O TAF de Sintra julgou improcedente a acção. Baseou-se no facto de as AA terem sido posteriormente sujeitas a reclassificação e terem, à excepção da B…, sido providas na carreira e categoria pretendidas e não se ter provado que existisse o desajustamento profissional que era alegado.
Em recurso para o TCA foi mantida a decisão de 1.ª instância.

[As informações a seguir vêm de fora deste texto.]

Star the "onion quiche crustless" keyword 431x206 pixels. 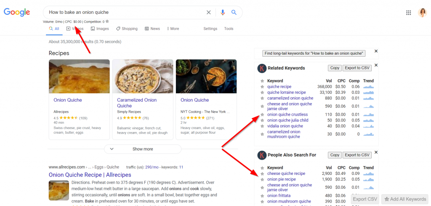(262, 115)
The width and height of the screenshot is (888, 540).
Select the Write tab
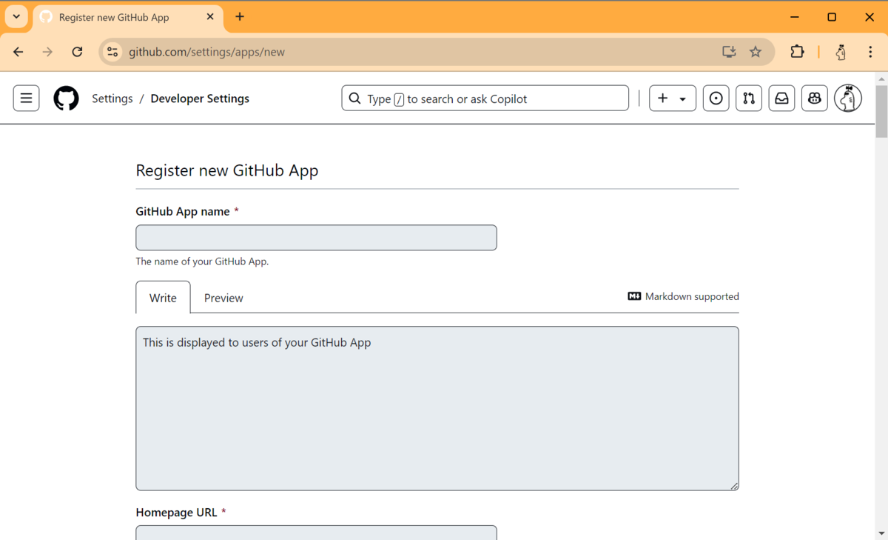tap(162, 297)
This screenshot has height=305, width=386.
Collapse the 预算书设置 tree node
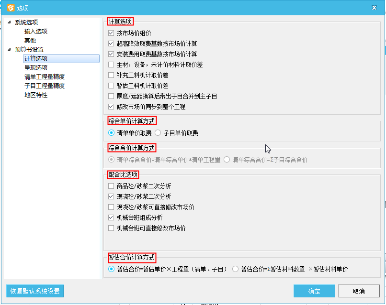click(9, 50)
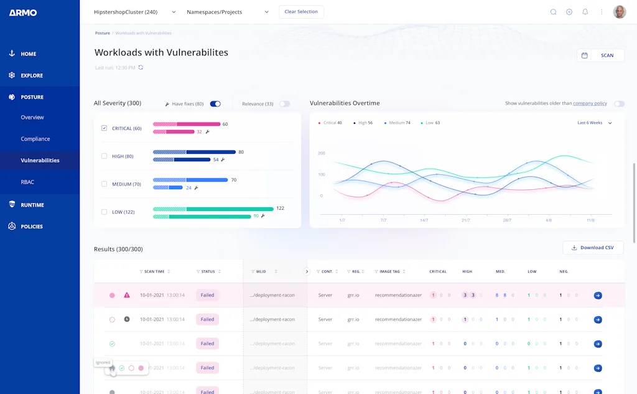Navigate to Compliance in the sidebar
Screen dimensions: 637x394
point(35,139)
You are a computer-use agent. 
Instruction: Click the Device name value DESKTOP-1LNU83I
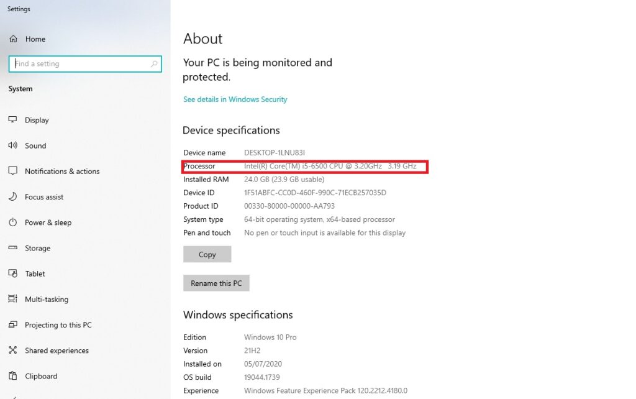pos(274,153)
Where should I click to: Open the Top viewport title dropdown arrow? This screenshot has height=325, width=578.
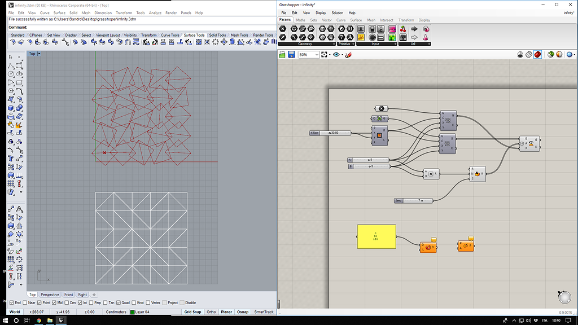tap(39, 54)
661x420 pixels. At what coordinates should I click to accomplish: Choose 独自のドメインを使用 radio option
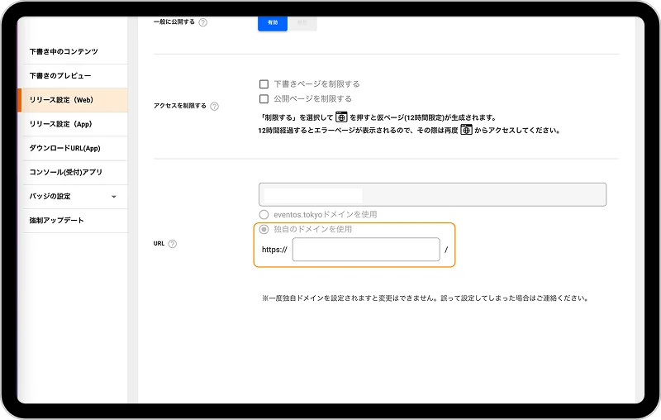(x=264, y=229)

Daquele Acórdão do TCA é pedida a admissão de revista fundada em que se fosse reconhecida a reclassificação não necessitavam de estágio e assim foram submetidas a um procedimento de reclassificação oficiosa e um estágio no qual não foram aprovadas.
Cumpre apreciar:
O recurso previsto no artigo 150.º do CPTA não é acessível a qualquer interessado que se não conforma com um Acórdão dos TCA, proferido em 2.ª instância, é reservado quanto à admissibilidade, a qual tem lugar exclusivamente nos casos mais importantes.
A filtragem desses casos efectua-se por aplicação casuística dos critérios abertos enunciados no n.º 1 do art.º 150.º do CPTA.

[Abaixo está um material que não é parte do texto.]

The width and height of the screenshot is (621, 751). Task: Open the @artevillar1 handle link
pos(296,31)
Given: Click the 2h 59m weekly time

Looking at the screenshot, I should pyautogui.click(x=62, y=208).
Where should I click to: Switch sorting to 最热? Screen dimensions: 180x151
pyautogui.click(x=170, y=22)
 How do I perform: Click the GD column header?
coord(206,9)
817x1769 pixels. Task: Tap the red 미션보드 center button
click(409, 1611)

Vejamos se as características do presente preenchem aqueles pressupostos.
Como resulta das decisões das instâncias um fundamento para a improcedência da acção foi o de não estar demonstrado que as funções que exerciam correspondessem à globalidade das funções próprias de TAT.
Ora, perante uma decisão deste teor quanto aos fundamentos de facto, a decisão a proferir em revista que tem de se conformar com a matéria de facto fixada pelo tribunal recorrido, fica condicionada irremediavelmente, isto é, a questão central não é de interpretação do regime ou quadro legal, ou sequer de dúvidas de subsunção daqueles na previsão legal a resolver por critérios jurídicos, mas simples aplicação do direito a factos cuja subsunção não oferece dúvidas e cujo sentido ou limite não pode ser objecto de controvérsia em revista.
Neste contexto temos de concluir que não existe uma questão jurídica a decidir na revista com utilidade. Além disso a matéria proposta pelas recorrentes como especialmente relevante de saber se em caso de reclassificação promovida oficiosamente é necessária a frequência de estágio, não pode alterar a consequência que foi retirada quanto aos fundamentos da acção que radicavam na verificação de razões de facto para a reclassificação pretendida (posição que foi afastada por não provados tais factos). E a matéria não apresenta uma relevância social acima do comum das questões de funcionalismo, sendo que também não existe uma corrente jurisprudencial divergente nem decisão das instâncias que claramente careça de ser revista em nome de uma melhor aplicação do direito.